Острые моменты, нужда в быстрой подсказке возникали и в спасательных операциях. А в Гражданской авиации бортовые номера пятизначные. И смешно, если бы Горюнов в критической ситуации, когда секунды решали исход, назвал бы дважды пятизначный номер вызываемой машины, потом свой, и лишь после этого приказ или подсказку. Куры бы смеялись над ним! А вот Гладиков грозит без улыбки. Доложит, и получит Горюнов очередной выговор — ведь инструкция все-таки нарушается».

А Гладиков все пуще распалялся:

— Почему берете в полет собак? Почему у Руссова позавчера получился десятиминутный переналет дневной саннормы? Почему многие нарушают форму одежды? Ботинки коричневые.
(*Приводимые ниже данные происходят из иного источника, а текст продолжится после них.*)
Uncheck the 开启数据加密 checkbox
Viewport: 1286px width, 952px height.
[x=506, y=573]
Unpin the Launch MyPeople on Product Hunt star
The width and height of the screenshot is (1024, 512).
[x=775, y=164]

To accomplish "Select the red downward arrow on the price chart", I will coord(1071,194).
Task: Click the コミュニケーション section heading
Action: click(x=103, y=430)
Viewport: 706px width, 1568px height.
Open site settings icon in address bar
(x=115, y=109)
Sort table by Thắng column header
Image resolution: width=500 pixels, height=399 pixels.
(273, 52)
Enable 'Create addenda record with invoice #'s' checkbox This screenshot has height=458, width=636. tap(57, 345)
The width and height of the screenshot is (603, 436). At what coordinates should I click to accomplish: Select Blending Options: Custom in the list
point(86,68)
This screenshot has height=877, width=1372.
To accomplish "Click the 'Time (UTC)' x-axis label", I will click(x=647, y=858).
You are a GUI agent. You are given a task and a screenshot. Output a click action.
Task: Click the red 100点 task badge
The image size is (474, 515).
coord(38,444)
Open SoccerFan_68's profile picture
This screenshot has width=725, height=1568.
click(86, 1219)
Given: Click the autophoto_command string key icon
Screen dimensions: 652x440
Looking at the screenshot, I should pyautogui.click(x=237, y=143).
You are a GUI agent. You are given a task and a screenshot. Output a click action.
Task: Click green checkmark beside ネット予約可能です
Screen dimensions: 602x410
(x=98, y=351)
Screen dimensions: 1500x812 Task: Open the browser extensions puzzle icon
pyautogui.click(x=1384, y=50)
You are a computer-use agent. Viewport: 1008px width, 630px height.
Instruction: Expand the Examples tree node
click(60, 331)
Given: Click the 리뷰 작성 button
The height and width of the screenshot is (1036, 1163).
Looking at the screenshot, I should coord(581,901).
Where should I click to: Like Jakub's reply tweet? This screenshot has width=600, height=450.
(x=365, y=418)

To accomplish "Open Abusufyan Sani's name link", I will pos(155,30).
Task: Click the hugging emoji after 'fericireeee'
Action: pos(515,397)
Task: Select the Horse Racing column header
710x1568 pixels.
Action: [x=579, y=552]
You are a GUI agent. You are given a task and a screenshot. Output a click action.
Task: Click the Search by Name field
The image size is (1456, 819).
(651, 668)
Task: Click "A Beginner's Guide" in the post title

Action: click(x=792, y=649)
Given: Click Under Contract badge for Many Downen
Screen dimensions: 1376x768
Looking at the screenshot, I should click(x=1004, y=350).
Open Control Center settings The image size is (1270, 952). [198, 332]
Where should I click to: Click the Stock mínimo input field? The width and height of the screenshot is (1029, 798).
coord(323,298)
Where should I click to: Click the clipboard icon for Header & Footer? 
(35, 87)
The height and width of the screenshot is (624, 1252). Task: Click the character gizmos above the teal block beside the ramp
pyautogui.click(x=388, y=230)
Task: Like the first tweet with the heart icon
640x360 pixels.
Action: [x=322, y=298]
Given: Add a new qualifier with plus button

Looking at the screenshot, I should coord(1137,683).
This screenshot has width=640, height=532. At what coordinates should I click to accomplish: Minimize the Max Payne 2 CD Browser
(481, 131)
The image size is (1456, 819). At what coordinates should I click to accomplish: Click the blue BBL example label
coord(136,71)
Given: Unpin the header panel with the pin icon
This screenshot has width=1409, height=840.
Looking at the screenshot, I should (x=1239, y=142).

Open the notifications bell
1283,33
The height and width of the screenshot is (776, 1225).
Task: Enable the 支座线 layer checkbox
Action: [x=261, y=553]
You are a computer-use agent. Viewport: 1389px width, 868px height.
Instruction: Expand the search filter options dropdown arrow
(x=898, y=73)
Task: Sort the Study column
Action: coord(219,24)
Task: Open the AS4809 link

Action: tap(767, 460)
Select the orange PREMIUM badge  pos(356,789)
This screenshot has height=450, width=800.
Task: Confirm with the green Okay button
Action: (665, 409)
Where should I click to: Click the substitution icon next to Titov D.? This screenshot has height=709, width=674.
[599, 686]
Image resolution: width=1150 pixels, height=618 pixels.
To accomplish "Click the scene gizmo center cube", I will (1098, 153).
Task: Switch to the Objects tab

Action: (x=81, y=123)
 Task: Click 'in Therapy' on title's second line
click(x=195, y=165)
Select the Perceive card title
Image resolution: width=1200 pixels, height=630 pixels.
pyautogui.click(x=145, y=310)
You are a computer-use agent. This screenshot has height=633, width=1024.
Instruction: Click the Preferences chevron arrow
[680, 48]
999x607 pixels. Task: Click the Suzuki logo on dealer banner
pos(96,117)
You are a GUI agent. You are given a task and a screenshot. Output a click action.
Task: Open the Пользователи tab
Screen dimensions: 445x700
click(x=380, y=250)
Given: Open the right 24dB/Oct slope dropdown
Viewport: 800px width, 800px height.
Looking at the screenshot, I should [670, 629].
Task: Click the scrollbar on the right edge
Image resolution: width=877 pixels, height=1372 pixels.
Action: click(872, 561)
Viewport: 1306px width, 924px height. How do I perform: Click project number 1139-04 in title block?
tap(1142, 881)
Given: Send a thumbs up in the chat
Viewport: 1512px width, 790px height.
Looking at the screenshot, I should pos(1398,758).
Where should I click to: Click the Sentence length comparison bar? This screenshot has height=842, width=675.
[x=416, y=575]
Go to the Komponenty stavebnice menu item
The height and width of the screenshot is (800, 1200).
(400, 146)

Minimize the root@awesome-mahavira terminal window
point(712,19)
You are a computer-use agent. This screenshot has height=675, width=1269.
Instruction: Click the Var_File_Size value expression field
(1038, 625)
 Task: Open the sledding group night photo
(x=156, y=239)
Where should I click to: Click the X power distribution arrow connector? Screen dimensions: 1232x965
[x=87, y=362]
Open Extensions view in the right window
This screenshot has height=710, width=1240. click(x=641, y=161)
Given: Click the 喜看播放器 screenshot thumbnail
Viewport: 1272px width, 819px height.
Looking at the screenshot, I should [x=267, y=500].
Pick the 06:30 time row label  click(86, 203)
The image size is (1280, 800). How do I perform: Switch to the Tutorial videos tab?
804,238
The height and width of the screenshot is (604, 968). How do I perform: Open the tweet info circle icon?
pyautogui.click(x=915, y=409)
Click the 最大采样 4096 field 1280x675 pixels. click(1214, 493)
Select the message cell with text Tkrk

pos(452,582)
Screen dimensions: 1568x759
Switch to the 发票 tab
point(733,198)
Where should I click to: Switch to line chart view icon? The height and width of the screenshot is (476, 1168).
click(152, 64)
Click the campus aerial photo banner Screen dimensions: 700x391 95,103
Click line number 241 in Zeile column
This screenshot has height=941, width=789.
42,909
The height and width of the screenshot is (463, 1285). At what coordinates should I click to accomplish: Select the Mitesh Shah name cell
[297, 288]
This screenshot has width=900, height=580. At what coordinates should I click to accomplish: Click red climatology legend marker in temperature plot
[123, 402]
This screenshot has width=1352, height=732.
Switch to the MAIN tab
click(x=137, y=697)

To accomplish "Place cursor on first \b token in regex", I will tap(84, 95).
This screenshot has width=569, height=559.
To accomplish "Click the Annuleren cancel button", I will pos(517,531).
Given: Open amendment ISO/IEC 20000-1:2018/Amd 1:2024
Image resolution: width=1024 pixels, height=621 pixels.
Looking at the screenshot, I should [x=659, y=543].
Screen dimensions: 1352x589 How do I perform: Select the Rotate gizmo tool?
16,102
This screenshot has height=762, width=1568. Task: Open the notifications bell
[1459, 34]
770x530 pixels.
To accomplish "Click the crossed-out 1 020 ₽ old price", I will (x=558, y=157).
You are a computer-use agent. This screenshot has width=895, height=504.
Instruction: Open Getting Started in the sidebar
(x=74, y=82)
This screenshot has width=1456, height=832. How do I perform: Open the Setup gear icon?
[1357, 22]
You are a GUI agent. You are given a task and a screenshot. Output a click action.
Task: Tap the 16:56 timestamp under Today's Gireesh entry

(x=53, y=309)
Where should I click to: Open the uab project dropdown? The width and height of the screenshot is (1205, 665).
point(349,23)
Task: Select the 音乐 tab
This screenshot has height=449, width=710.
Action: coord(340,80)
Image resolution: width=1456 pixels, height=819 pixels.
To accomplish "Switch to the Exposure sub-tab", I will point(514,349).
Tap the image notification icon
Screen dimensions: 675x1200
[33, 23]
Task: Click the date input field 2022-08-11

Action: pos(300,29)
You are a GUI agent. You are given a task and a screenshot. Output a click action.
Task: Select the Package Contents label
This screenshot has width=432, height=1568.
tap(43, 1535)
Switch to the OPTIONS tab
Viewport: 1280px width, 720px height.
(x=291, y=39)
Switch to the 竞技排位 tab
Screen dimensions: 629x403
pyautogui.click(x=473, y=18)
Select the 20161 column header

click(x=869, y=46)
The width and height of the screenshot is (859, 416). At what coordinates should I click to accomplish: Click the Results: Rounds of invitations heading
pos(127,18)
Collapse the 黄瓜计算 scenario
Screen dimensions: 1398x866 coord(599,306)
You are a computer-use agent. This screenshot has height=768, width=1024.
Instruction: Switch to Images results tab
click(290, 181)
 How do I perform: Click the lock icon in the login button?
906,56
Почему вы, Михаил Михайлович, вертолеты все время, даже на разборах, называете вертопланами? Это искажение официального названия!

— Вижу на вашей шее, Эдвард Милентьевич, галстучек в полоску. А положен черный, — язвительно вставил Батурин.

— Что-о? Я не…

— Прекратите, Гладиков! — повысил голос Воеводин, и Горюнову: — Разговор становится чересчур нервозным, может, закончим пока, поохолонемся?

— С удовольствием, Иван Иванович. Я только ему отвечу, почему вертолеты называю вертопланами. Нравится мне так, Эдвард Милентьевич. Нравится, и все! Может себе позволить человек делать то, что ему нравится, если это не во вред людям? Пустячок, а приятно!

— Мне нравится девок целовать, но я же не бросаюсь к каждой встречной!

— Потому что боитесь получить по фотокарточке, — вставил Батурин.

— Фу, как грубо! — поморщился Гладиков.

Горюнов ребром ладони стукнул по столу:

— Ладно! Хватит!.. Сегодня у Антоши Богунца день рождения. От его имени приглашаю вас обоих после рабочего дня на маленький сабантуй. Я и мои заместители будут у Богунца. А пока разрешите нам остаться, поговорить семейно и не провожать вас до выхода, как это заведено в гостеприимных подразделениях.

Когда инспектора ушли, Горюнов положил лоб на скрещенные ладони и долго молчал. Поднял голову, потер мешочки под глазами. Набил свежим табаком трубку.

— И все-таки разговор полезный, друзья. Особенно для вас, Владимир Максимович. Жизнь в ОСА немного проясняется?

— Чуть-чуть!

— Тогда позволю себе сказать, что посадочка на «флаг», которую вы отчубучили с Николаем Петровичем на тренировке, — о ней сейчас все говорят, — повысила вашу летную цену, авторитет же замполита не укрепился, боюсь, наоборот.

Глава вторая

VII

На полуостров пришло лето, похожее на весну средней полосы России, только без розовых зорь и ярких закатов. Парила земля, торопясь вытянуть зелень к солнцу. Над блескучими озерцами и болотцами зудела и вилась мошкара. С од ной стороны круглосуточно висело солнышко, с другой — появлялась и исчезала белесая луна.